WHAT NEEDS TO BE DONE:
In the data below, find every line with the string "galerie" and pull it out.

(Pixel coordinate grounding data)
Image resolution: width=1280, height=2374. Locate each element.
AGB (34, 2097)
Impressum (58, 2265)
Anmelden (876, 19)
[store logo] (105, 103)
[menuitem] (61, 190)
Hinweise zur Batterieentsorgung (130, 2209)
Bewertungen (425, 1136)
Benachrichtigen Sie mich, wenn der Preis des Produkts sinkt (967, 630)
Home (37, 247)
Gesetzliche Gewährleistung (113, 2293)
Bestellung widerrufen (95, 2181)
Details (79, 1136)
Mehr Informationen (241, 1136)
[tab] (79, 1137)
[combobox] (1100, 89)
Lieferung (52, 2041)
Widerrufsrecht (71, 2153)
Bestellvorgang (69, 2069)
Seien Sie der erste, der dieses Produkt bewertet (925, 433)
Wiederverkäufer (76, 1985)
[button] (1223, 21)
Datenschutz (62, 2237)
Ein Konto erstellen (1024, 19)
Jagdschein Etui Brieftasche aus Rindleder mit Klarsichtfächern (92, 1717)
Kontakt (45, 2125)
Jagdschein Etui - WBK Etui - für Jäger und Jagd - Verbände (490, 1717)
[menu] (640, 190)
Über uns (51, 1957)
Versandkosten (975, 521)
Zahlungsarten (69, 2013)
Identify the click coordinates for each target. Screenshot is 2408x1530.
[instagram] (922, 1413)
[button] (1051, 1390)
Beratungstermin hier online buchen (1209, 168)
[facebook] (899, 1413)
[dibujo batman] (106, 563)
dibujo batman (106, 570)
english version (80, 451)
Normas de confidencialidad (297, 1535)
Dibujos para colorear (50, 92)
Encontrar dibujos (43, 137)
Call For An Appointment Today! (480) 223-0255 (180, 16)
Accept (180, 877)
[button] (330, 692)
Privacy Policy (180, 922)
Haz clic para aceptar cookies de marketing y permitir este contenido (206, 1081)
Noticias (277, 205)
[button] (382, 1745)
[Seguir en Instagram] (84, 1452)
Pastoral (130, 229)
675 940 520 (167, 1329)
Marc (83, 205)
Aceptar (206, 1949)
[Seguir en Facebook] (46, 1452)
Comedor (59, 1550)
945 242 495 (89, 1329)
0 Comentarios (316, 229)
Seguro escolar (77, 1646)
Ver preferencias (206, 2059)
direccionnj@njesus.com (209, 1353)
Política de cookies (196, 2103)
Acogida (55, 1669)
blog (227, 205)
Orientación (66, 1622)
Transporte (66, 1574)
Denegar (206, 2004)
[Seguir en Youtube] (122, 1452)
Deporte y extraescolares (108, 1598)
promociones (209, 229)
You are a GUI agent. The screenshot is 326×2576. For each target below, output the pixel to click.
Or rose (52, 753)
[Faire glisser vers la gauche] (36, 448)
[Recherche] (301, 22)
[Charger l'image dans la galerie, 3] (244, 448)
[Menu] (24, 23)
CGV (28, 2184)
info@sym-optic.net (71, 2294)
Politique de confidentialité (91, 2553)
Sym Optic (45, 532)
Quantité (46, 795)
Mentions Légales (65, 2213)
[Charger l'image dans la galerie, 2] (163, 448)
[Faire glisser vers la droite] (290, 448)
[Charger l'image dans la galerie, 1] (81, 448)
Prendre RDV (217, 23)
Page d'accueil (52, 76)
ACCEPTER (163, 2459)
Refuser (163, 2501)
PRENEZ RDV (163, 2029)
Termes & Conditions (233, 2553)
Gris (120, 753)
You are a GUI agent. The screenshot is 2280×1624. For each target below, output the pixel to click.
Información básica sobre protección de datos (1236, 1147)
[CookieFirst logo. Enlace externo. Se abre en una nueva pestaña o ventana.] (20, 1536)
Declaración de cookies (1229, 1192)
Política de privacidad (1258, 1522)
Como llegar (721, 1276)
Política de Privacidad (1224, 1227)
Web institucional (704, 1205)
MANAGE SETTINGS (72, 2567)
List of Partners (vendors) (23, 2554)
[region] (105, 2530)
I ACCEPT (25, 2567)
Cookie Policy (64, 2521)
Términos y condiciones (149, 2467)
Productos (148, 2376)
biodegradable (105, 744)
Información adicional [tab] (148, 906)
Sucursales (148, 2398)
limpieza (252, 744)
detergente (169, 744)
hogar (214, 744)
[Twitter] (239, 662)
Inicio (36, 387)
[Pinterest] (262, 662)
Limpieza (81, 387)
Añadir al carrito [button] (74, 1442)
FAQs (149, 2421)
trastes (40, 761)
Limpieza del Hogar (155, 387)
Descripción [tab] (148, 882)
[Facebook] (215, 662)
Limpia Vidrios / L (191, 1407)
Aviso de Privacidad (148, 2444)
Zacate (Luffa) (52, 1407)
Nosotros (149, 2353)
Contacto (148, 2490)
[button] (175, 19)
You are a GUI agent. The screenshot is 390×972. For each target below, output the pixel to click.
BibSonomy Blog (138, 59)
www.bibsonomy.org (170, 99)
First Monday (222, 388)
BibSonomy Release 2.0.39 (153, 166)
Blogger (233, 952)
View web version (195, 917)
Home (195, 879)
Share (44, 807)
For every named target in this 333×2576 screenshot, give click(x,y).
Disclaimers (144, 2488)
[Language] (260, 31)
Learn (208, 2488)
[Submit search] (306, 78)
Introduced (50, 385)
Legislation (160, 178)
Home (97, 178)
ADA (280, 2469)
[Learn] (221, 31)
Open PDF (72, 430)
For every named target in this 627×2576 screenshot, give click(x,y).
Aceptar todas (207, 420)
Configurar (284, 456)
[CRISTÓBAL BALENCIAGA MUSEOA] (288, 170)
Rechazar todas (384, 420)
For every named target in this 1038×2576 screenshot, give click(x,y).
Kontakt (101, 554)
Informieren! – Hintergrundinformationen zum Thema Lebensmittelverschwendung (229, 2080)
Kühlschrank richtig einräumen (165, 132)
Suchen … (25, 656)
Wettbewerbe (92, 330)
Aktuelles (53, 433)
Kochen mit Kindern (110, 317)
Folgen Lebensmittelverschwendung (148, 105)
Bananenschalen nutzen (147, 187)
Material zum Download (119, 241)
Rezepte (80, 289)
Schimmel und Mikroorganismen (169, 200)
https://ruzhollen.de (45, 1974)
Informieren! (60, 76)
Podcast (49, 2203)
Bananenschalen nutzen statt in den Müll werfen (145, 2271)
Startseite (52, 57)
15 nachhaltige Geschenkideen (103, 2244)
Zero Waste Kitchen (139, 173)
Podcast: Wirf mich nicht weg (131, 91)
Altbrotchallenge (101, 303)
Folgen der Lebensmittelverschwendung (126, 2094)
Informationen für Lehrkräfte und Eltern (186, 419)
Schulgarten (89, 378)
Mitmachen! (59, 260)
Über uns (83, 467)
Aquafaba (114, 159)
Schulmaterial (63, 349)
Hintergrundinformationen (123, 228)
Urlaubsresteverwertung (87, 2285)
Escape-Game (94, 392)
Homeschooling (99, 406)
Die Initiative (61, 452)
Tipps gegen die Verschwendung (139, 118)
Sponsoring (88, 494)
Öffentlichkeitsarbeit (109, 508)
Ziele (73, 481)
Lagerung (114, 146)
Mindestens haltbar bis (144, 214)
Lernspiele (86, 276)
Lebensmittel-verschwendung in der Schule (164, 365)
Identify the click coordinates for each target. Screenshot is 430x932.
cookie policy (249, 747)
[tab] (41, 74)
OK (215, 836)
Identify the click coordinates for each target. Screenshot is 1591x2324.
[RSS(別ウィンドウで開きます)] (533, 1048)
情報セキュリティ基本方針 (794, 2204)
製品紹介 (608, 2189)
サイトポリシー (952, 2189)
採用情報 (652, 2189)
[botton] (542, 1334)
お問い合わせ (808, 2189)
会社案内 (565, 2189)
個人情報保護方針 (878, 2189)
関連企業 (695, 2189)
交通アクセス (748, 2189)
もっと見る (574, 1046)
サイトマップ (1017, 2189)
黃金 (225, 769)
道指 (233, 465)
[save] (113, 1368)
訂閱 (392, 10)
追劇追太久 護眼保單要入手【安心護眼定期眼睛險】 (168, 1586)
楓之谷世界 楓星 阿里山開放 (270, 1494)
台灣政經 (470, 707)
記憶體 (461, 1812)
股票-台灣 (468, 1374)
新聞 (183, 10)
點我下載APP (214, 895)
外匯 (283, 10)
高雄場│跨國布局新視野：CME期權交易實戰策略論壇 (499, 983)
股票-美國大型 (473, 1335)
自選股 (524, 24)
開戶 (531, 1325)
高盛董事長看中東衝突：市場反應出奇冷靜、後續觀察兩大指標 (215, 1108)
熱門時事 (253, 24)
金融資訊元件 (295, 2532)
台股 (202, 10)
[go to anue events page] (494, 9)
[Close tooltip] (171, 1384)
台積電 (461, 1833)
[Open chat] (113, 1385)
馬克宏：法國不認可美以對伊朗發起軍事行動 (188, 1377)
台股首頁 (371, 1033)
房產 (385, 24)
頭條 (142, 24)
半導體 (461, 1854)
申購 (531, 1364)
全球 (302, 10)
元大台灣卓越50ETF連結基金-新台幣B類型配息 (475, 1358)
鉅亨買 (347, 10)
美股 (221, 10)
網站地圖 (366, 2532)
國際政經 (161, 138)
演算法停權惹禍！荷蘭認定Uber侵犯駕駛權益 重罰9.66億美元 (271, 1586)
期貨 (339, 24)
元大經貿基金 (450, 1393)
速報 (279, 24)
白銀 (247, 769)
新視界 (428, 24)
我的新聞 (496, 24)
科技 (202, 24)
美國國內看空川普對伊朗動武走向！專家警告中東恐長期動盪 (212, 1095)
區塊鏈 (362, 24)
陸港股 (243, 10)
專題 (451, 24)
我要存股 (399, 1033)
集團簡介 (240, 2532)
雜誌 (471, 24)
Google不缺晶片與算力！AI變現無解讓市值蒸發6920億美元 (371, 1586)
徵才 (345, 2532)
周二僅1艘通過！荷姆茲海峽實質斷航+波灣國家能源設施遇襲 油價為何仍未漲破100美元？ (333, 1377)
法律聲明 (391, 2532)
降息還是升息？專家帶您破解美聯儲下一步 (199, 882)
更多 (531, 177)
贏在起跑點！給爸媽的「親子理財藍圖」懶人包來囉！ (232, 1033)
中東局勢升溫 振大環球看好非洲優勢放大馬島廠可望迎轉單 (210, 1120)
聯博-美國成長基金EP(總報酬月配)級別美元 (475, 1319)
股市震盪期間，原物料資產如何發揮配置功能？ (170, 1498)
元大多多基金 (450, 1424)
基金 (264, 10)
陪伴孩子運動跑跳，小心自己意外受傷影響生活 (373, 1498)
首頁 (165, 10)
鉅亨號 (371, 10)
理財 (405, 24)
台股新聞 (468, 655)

COMPLETED EXERCISE:
[Charger l'image dans la galerie, 3] (244, 448)
[Charger l'image dans la galerie, 2] (163, 448)
[Charger l'image dans la galerie, 1] (81, 448)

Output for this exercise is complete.